In order to evaluate the efficacy, safety and immunogenicity of therapy with BCD-021, a randomized, double-blind, multicenter Phase III study was performed in Russia, Belarus, Ukraine, and India. 357 patients with stage IIIB or IV non-squamous non-small cell lung cancer participated in the study. A total of 357 patients were randomized and 341 patients (BCD-021, n=205; reference bevacizumab, n=136) were treated and had at least 1 CT scan after initiation of study treatment (mITT population). Study treatment included BCD-021 or reference bevacizumab with paclitaxel and carboplatin Q3W for 6 cycles. Patients with stable disease, complete or partial responses at Week 18 were offered BCD-021 until disease progression, death, or unacceptable toxicity. The primary efficacy endpoint was objective response rate (ORR) based on responses achieved by Week 19 and confirmed 4 weeks thereafter.

Baseline characteristics were balanced between BCD-021 and reference bevacizumab with rare exceptions. The ORR was achieved in 34.6% and 33.8% of patients that received BCD-021 and reference bevacizumab respectively. The 95% confidence interval for ORR difference was ‑9.5%; 11.1% while criteria for acceptance by EMA are considered to be -12.5%; 12.5%. The 95% confidence interval for ORR ratio was 79.6%; 131.7% while criteria for acceptance by NMPA are considered to be 75.00%; 133.33%. The most frequently occurring adverse effects were anemia, neutropenia and alopecia. PK parameters and the incidence of anti-drug antibodies were comparable between BCD-021 and reference bevacizumab.

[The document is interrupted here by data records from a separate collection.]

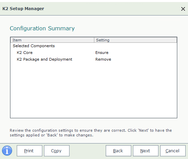Image resolution: width=188 pixels, height=159 pixels.
Task: Click the review instructions text
Action: [x=91, y=133]
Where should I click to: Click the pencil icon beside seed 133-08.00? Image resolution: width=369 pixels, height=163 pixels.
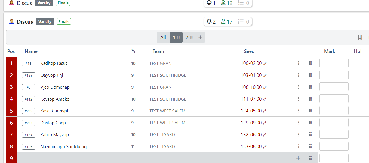click(265, 147)
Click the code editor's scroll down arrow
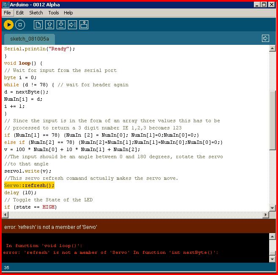 (273, 208)
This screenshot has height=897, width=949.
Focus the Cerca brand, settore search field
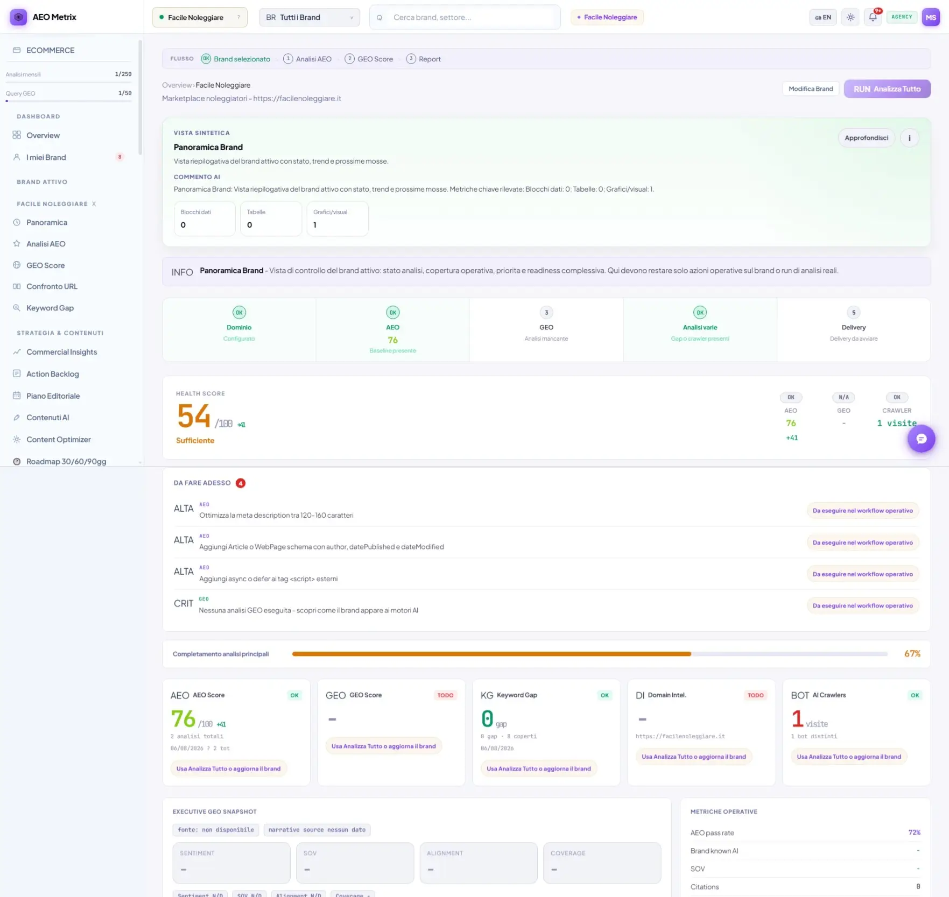(x=465, y=17)
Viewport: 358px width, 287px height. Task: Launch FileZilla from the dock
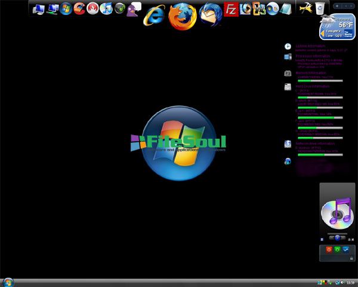[x=231, y=9]
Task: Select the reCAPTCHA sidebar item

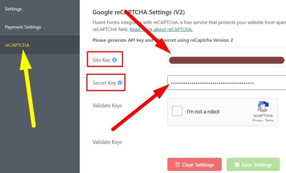Action: point(17,45)
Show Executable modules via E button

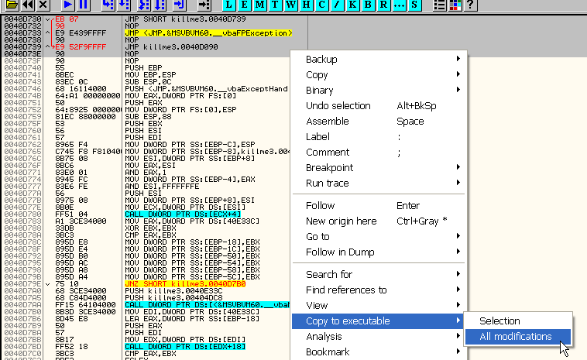tap(245, 5)
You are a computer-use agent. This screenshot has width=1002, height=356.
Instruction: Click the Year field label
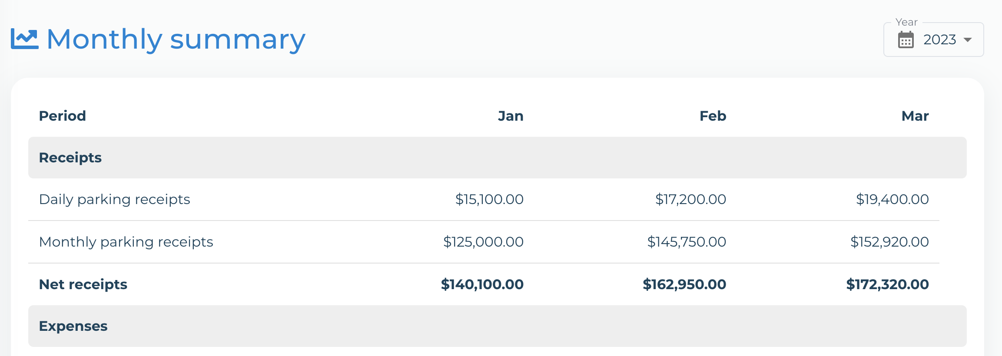coord(906,22)
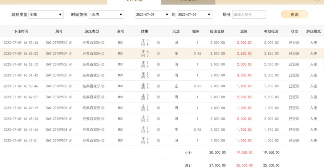This screenshot has width=324, height=168.
Task: Play replay for the 16:53:43 经典百家乐 row
Action: (x=103, y=43)
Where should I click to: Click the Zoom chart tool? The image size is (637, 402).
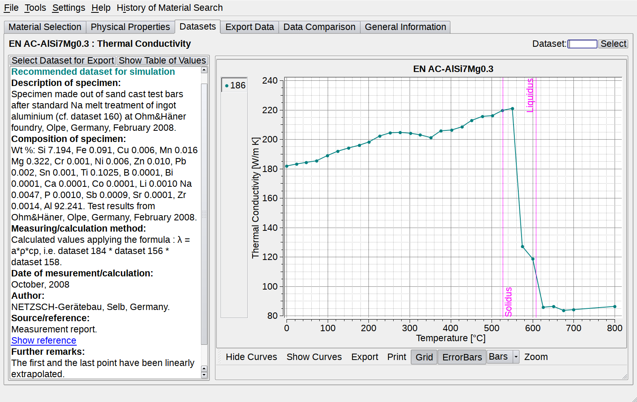(x=535, y=357)
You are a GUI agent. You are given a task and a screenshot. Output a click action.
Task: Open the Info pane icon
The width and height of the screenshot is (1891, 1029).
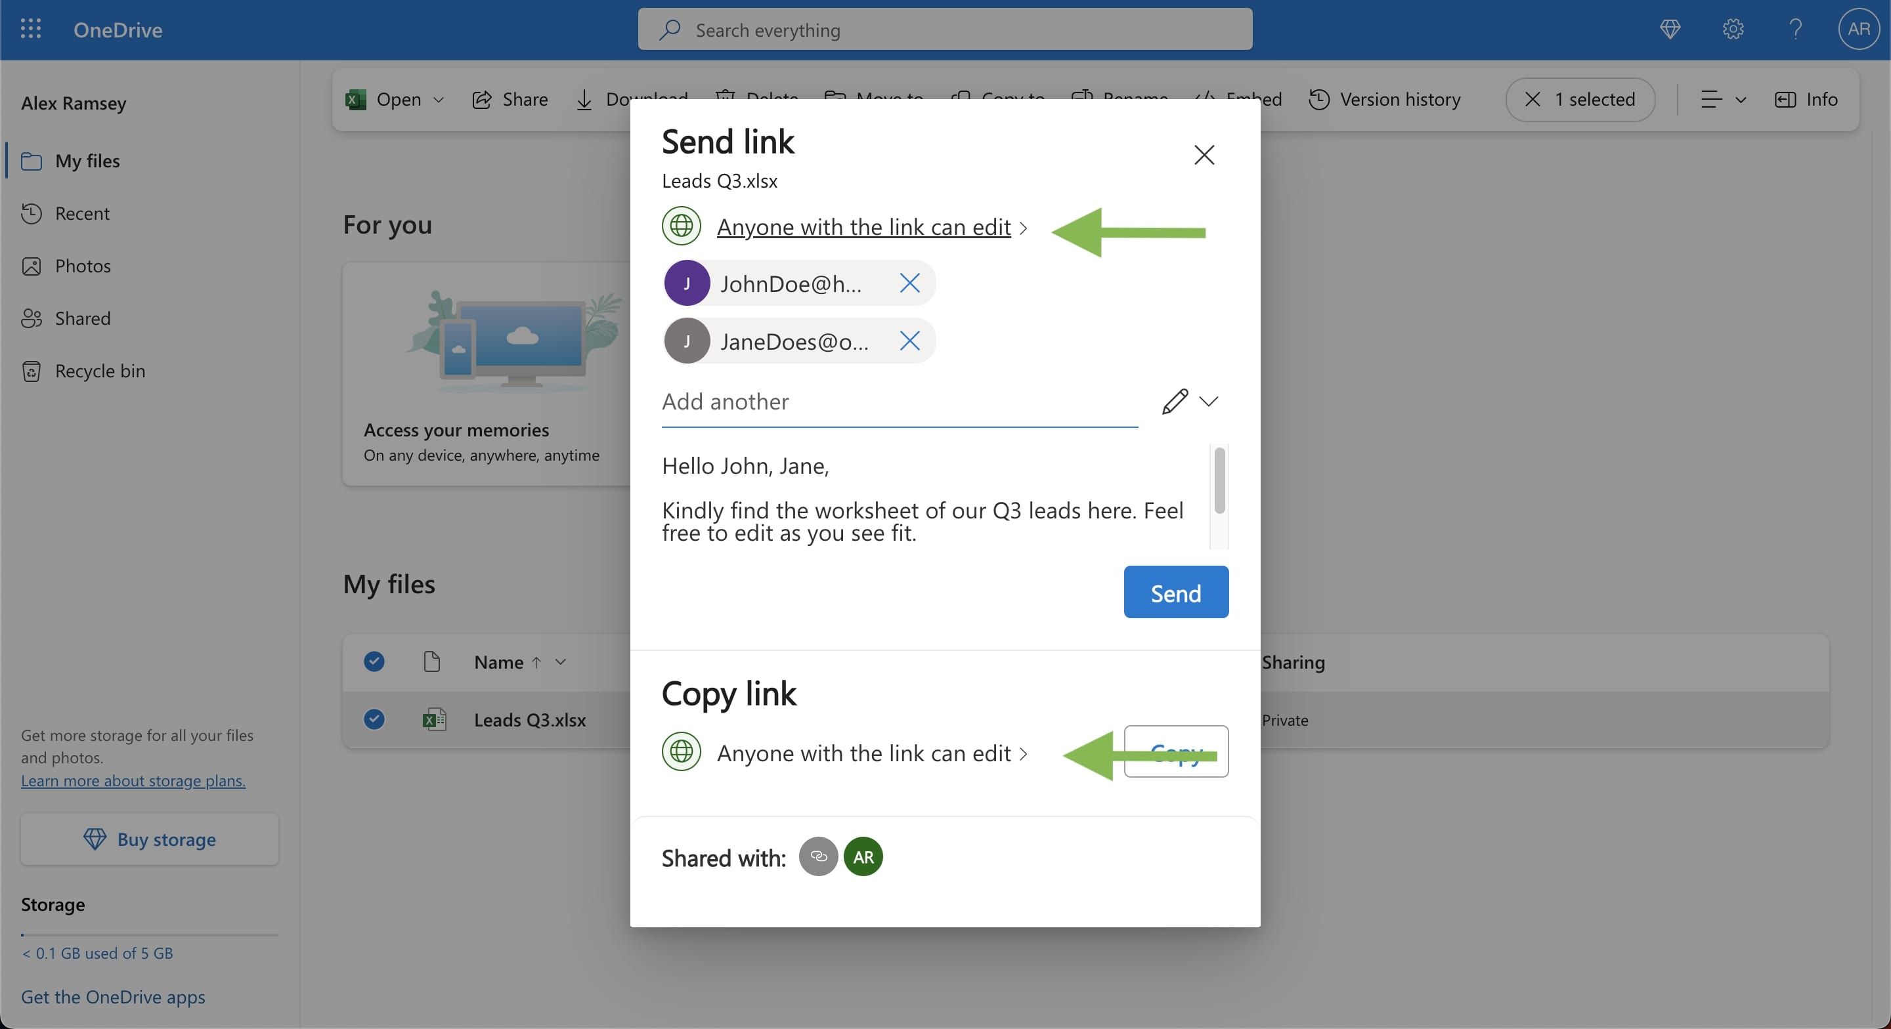[1786, 100]
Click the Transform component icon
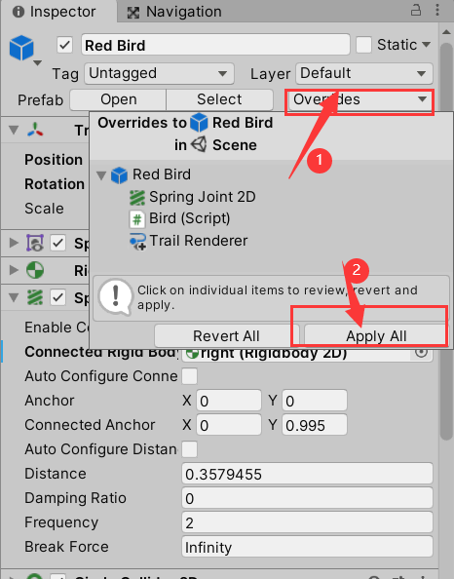 coord(35,130)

“Development of biosimilars opens an opportunity to make life-saving therapy available for patients with limited opportunities, including those in low-income countries who suffer from insufficient healthcare resources. More than 40 000* patients from 22 countries in Africa, Latin America and Southeast Asia have already been treated with BCD-021 by BIOCAD”, told Ahmed Salah, Vice President International Markets BIOCAD.

About bevacizumab
In order to grow, a tumor needs good blood supply. Therefore, the development of tumor is always accompanied with enhanced angiogenesis – the growth of the new blood vessels. Bevacizumab is a drug the precisely targets this process. It is a monoclonal antibody that slowers an angiogenesis by inhibiting vascular endothelial growth factor A which is crucial for growth of new blood vessels. It was first approved in 2004 in the US as a therapy against metastatic colon cancer. Since then, it was approved in 134 countries for a number of other types of cancer but its high costs resulted in it being excluded from the national healthcare plans even in developed countries based on cost-benefit calculations. Therefore, the use of more affordable biosimilars significantly broadens the access of various populations to bevacizumab therapy.

About lung cancer
Lung cancer is responsible for one out of five cancer deaths in the world. The number of lung cancer patients is growing every year: new cases per year are expected to nearly double from 2018 to 2040 (2 093 876 vs 3 610 896). Moreover, more than a half of them are diagnosed with the stages III and IV, and a half of them lose their lives during the first year with this disease.